TASK TO CARRY OUT:
Among the lines of the records, count those containing the word "Careers", then give the number alone.

THE DATA:
■ ■ ■ ■ ■
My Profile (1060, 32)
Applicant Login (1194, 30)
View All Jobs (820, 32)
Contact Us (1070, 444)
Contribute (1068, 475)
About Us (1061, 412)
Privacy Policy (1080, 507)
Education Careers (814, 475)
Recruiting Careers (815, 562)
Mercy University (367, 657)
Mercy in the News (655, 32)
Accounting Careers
■ ■ ■ ■ ■
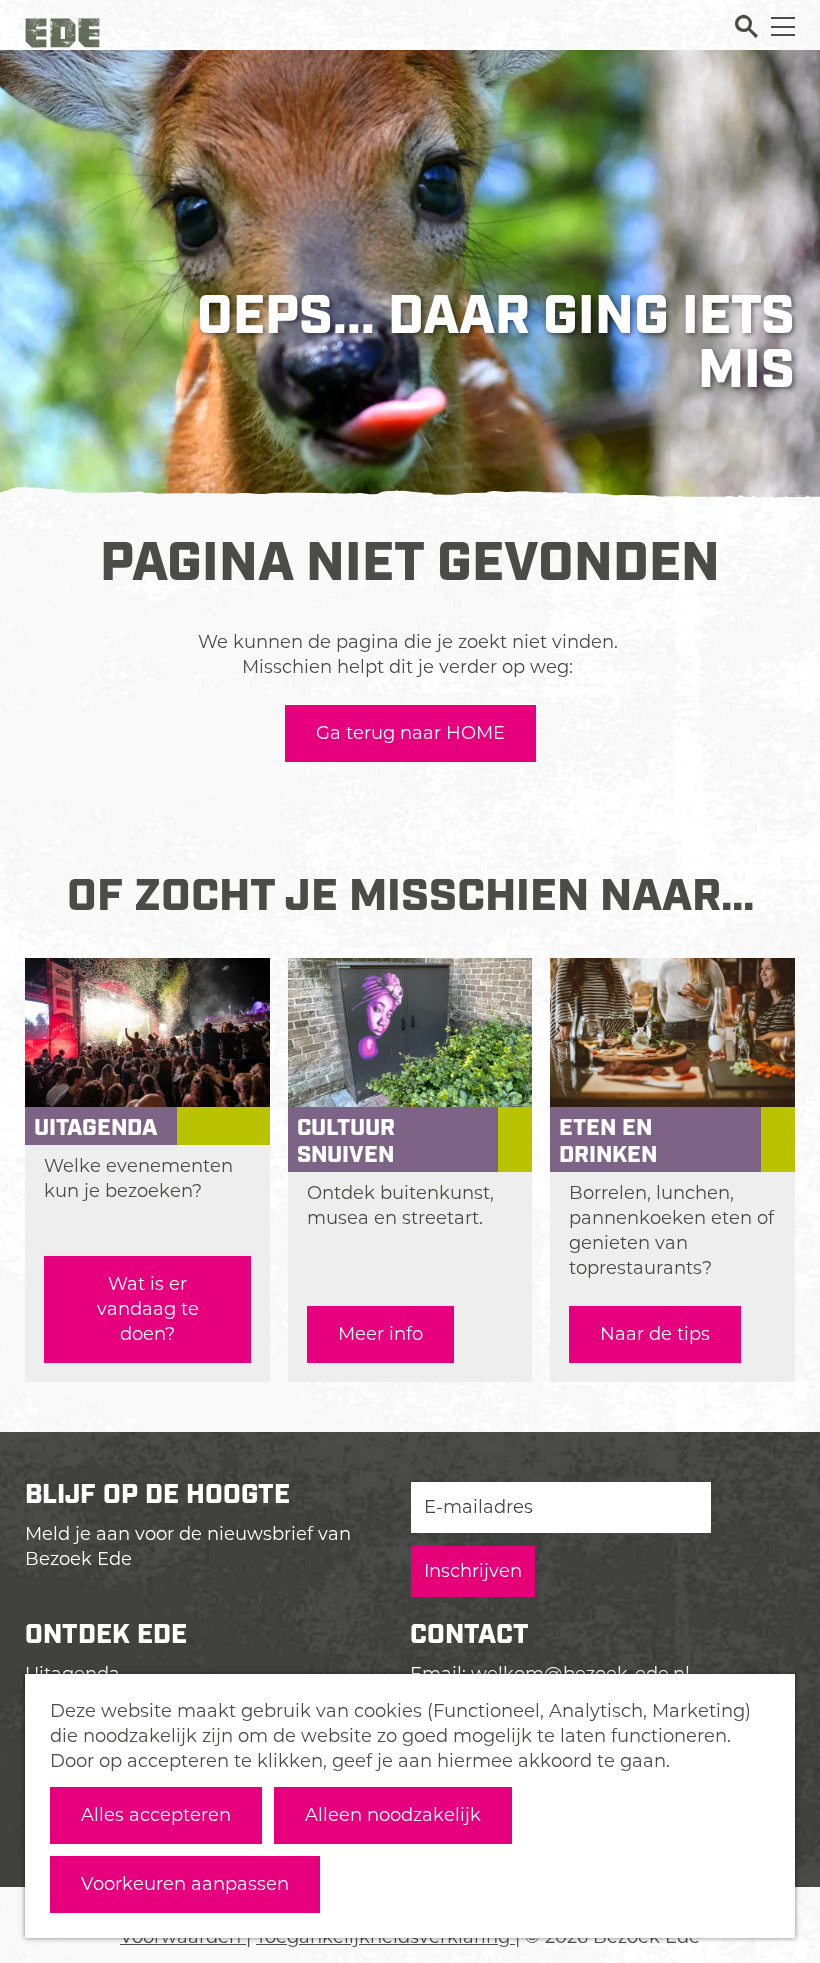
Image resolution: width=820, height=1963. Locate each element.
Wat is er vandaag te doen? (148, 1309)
■ ■ ■ ■ ■
RESULT OF THE TASK:
3